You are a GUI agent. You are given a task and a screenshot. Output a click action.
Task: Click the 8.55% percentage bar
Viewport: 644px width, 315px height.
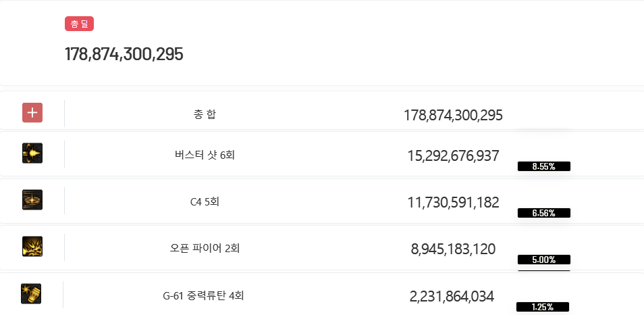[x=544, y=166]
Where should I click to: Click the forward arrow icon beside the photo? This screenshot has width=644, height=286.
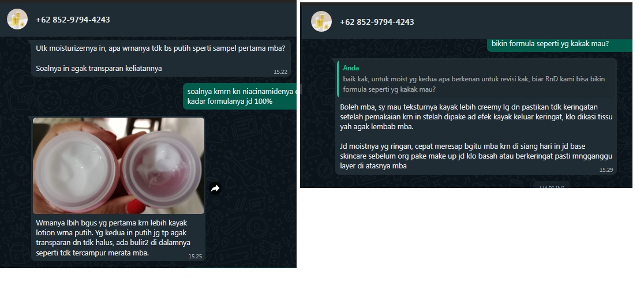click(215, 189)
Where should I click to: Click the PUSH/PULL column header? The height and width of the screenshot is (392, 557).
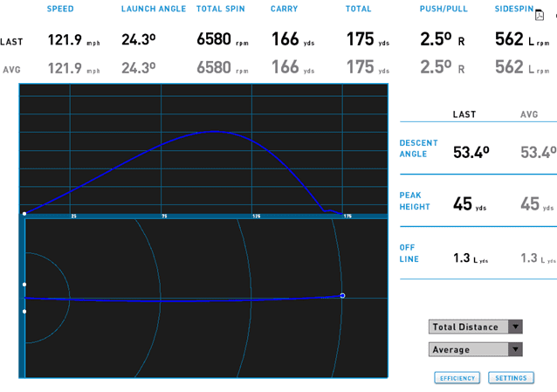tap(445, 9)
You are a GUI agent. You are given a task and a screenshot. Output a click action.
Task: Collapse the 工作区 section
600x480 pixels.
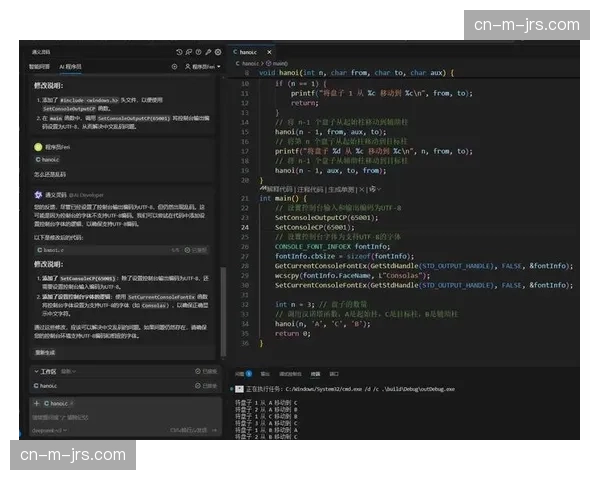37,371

────────

▶ [Your task] Copy every entry above exactly as it stands, but leave the pictures out.

▶ [Solution for this problem]
You are a GUI agent. You are given a task and a screenshot. Output a click action.
Task: Click the 8.55% percentage bar
Viewport: 644px width, 315px height.
[x=544, y=166]
Where should I click to: Click the forward arrow icon beside the photo? This screenshot has width=644, height=286.
click(215, 189)
Where should I click to: Click the PUSH/PULL column header? The height and width of the screenshot is (392, 557).
tap(445, 9)
You are a GUI agent. You are given a task and a screenshot. Output a click action.
Task: Collapse the 工作区 section
600x480 pixels.
37,371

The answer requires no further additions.